Home / Opinion / India lost Husain years ago

It’s been a week since artist M.F. Husain sent that facsimile to N. Ram, editor-in-chief of The Hindu and an old friend of his. Carefully chosen words spelt out that he was honoured on being conferred Qatari nationality. It came with a sketch of a horse, the leitmotif of much of his works. The act was an artistic flourish, the painter’s last stroke.

Congress spokesperson Manish Tewari promptly issued statements about how saddened he was to hear that Husain was “even thinking of adopting an alternative nationality". But now that Husain is set to surrender his Indian passport, now that we know this wasn’t a circus act to jolt the Indian judicial and political system, we can ask ourselves: What has changed?

We didn’t lose Husain to Qatar last week. In 2006, when our government and our citizens failed to alleviate the conditions that forced one of our greatest living artists into self-imposed exile, after 10 years of living in fear, it is then that we lost our claim to him.

It is not uncommon for artists to seek exile. And this is very much a function of an artist’s role in society—to think differently from others in his time; to push boundaries. For this, they have paid a price in fascist and military regimes, in Hitler’s Germany and in General Franco’s Spain. But if in India, a proud democracy, we can create a milieu so intolerant and so hostile that even someone who holds the country’s second highest civilian honour, the Padma Vibhushan, can be forced to flee, it is a frightening conundrum.

The weakly worded assurances of state protection that sprung up after this news was made public change nothing. While heightened security can safeguard Husain from the mob threats he faces, including an $11.5 million reward for his head, it cannot do a thing for the tangible possibility of arrest for any of the 900-odd cases registered against him. In theory, the apex court could bunch related cases together and issue a stay order on his arrest. But considering the volume and breadth of the charges, this is a near-impossible task. The May 2008 judgement by the Delhi high court, which gave Husain a reprieve in three of the seven live cases against him, sketched hope.
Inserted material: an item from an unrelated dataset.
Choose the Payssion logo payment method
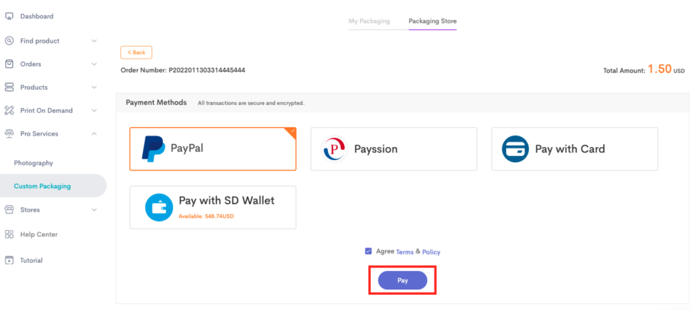 (x=334, y=149)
That’s minuscule progress, though, and at 94, Husain doesn’t have time on his side. The irony is that none of these vexatious litigations changes with the change in nationality. If Husain were to land in India, he could still be arrested on grounds of inquiry. This is why the passport change is merely paperwork.
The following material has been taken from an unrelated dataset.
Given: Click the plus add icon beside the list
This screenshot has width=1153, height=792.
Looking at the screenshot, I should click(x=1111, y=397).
A defence of Husain’s art is another argument altogether, one that is too late to make in his case. But this argument is an important one for the sake of what art we will produce as a country hereafter. Contemporary art in India is already beginning to get sterile. Now how will young artists even begin to practise their craft with the required abandon? Husain had a bank of art and wealth to fall back on when trouble came knocking. Emerging artists do not have this, and they will not be prepared to take any risks.
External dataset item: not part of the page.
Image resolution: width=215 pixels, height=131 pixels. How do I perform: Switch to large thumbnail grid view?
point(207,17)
Other than expressing their deep regret and signing petitions, the art fraternity has done little in the way of concrete protests. An independent free-speech advocacy group, the Delhi-based Sahmat, has been a lone trooper. The India Art summit in its first two years of existence excluded Husain’s works in fear of vandalism. And barring some murmur, the show went on, recorded phenomenal sales, celebrating India’s booming contemporary art market in its wake; a market that upheld Husain as its poster boy before forsaking him.

The biggest travesty is that through their philistinism, Hindu extremists have reduced the artist’s oeuvre to two naked goddesses. That is all they can see, and sadly, that is all we will remember.

It’s too late to have a funeral for something we buried four years ago.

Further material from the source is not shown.